- _Brief_: The lines from the first line of the entries through the line containing "Given: Select the Crop tool" are to be repeated exactly, with both of those lines included.

---------- Data for processing

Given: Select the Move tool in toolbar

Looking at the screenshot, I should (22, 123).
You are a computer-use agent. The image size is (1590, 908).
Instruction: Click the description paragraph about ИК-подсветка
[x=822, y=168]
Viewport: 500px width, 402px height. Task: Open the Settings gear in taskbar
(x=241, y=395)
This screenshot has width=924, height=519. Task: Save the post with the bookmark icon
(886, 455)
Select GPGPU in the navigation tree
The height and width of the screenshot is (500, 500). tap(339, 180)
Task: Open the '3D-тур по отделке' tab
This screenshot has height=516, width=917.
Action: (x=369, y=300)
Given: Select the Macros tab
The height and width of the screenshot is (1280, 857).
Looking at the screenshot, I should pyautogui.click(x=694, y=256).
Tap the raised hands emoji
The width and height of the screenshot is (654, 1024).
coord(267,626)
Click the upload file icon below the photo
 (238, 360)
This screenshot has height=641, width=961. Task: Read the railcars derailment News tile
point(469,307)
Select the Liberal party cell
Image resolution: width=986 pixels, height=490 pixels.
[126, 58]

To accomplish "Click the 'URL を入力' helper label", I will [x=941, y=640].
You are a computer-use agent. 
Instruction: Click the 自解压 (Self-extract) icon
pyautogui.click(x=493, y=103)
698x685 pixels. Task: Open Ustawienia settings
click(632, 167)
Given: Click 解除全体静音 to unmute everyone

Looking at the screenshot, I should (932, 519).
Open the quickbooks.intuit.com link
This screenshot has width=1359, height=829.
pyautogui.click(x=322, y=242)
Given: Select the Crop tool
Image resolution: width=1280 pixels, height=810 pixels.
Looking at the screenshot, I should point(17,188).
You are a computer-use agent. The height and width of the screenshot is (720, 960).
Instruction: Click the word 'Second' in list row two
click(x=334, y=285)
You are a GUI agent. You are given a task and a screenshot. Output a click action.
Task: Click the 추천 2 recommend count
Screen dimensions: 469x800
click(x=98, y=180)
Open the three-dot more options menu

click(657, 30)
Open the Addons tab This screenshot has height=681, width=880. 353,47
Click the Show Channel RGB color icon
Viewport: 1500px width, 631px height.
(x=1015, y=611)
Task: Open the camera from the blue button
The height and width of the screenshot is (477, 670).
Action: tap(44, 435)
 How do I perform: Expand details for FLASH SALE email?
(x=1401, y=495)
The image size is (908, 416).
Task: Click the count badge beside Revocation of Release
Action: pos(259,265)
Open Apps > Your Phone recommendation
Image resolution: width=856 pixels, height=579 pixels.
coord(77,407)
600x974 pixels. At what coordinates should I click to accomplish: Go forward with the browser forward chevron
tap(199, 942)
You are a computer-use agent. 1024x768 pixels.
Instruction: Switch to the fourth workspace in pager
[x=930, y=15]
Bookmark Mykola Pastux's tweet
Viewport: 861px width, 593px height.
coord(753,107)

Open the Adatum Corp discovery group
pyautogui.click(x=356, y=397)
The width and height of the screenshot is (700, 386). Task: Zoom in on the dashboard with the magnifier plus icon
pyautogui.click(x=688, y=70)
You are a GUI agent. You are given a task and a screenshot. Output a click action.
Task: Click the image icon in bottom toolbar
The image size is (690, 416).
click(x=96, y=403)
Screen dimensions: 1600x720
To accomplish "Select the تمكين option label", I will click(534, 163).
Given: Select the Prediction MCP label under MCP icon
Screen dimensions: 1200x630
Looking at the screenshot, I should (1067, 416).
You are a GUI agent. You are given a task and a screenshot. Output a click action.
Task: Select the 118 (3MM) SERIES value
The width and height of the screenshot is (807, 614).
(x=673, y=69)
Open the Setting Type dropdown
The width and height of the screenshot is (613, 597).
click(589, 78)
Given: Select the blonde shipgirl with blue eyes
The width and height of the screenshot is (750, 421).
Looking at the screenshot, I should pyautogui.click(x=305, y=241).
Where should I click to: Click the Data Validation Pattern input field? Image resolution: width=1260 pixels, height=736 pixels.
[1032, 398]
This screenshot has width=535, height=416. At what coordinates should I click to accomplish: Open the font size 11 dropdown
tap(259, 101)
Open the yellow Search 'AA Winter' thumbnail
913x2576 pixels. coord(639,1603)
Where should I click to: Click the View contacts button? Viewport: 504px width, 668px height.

--------------------

- _Exercise response_:
Given: Select the Move tool in toolbar

Looking at the screenshot, I should (22, 123).
You are a computer-use agent. The image size is (1590, 908).
Instruction: Click the description paragraph about ИК-подсветка
[x=822, y=168]
Viewport: 500px width, 402px height. Task: Open the Settings gear in taskbar
(x=241, y=395)
This screenshot has width=924, height=519. Task: Save the post with the bookmark icon
(886, 455)
Select GPGPU in the navigation tree
The height and width of the screenshot is (500, 500). tap(339, 180)
Task: Open the '3D-тур по отделке' tab
This screenshot has height=516, width=917.
Action: (x=369, y=300)
Given: Select the Macros tab
The height and width of the screenshot is (1280, 857).
Looking at the screenshot, I should pyautogui.click(x=694, y=256).
Tap the raised hands emoji
The width and height of the screenshot is (654, 1024).
coord(267,626)
Click the upload file icon below the photo
 (238, 360)
This screenshot has height=641, width=961. Task: Read the railcars derailment News tile
point(469,307)
Select the Liberal party cell
Image resolution: width=986 pixels, height=490 pixels.
[126, 58]

To accomplish "Click the 'URL を入力' helper label", I will [x=941, y=640].
You are a computer-use agent. 
Instruction: Click the 自解压 (Self-extract) icon
pyautogui.click(x=493, y=103)
698x685 pixels. Task: Open Ustawienia settings
click(632, 167)
Given: Click 解除全体静音 to unmute everyone

Looking at the screenshot, I should (932, 519).
Open the quickbooks.intuit.com link
This screenshot has width=1359, height=829.
pyautogui.click(x=322, y=242)
Given: Select the Crop tool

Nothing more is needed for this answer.